>> Start DOCUMENT TEXT

An angel asked Hagar, Sarai's maid, "where are you coming from and where are you going?" She answered, "I'm fleeing from Sarai my mistress" ("אֵי מִזֶּה בָאת וְאָנָה תֵלֵכִי וַתֹּאמֶר מִפְּנֵי שָׂרַי גְּבִרְתִּי אָנֹכִי בֹּרַחַת"). This is the first appearance in the Torah of the question "where [are you going]?"
(Note that the form of the question, "where [are you coming from]?" ("אֵי מִזֶּה") is not the normal form of "where from?" (מאין), a word that reads "from nothing," as explained above, but a two-word idiom, literally, "where from this [place]?", as though to say "from what specific place are you coming?", thus emphasizing the place of origin more than the destination.)
The story occurs before our first Matriarch's name was changed from Sarai (with a yud) to Sarah (with a hei). She was barren and gave her maid Hagar to her husband Abraham (at that time, Abram) hoping that in that merit she herself would conceive. When Hagar immediately became pregnant she began to despise her mistress Sarai who reacted by dealing hardly with her, upon which Hagar fled. The angel found Hagar in the wilderness by a fountain of water – in the middle of nowhere.
After her response to his question the angel (a new angel, according to the sages) said to her, "Return to your mistress and submit yourself under her hands."
The first appearance of a word or a concept in the Torah sets the scene for all additional appearances. The first "where are you going?" addresses a woman running away from her Divinely ordained place in the world, from the place in which she can fulfill her mission in life.
Indeed, her fleeing from Sarai entailed a premonition of the future. After bearing Ishmael and after Sarah bearing Isaac, Sarah told Abraham to drive away Hagar and her son from their household (Ishmael had threatened Isaac's life and his first and foremost right to inherit Abraham), which Abraham reluctantly did by the command of God to heed the words of his wife (this was the ninth of Abraham's ten trials in life, the ten steps that made him the first Jew; the last was his willingness to sacrifice his son Isaac, the trial of the Akeidah).

>> End DOCUMENT TEXT

WHAT THIS EXERCISE ASKS ->
1. Please copy from the Hagar passage word for word, starting at "After her response" and ending at "mission in life.".
2. According to the Hagar passage, where did the angel find Hagar?

>> Start SOURCE DATA

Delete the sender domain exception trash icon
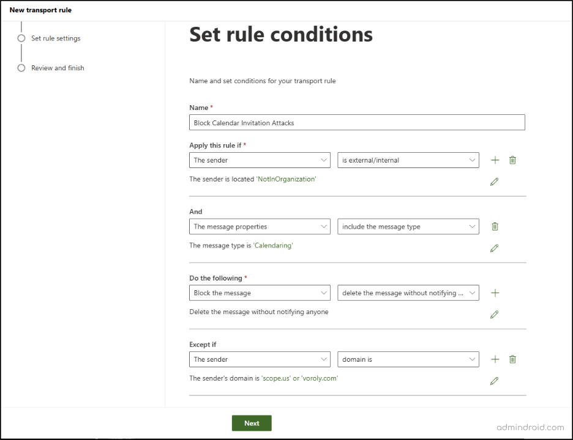pos(512,359)
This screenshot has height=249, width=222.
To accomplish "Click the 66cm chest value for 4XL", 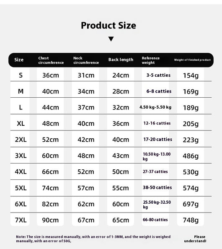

>> End SOURCE DATA

SOLUTIONS FOR EACH TASK ->
1.
After her response to his question the angel (a new angel, according to the sages) said to her, "Return to your mistress and submit yourself under her hands."
The first appearance of a word or a concept in the Torah sets the scene for all additional appearances. The first "where are you going?" addresses a woman running away from her Divinely ordained place in the world, from the place in which she can fulfill her mission in life.

2. In the wilderness by a fountain of water.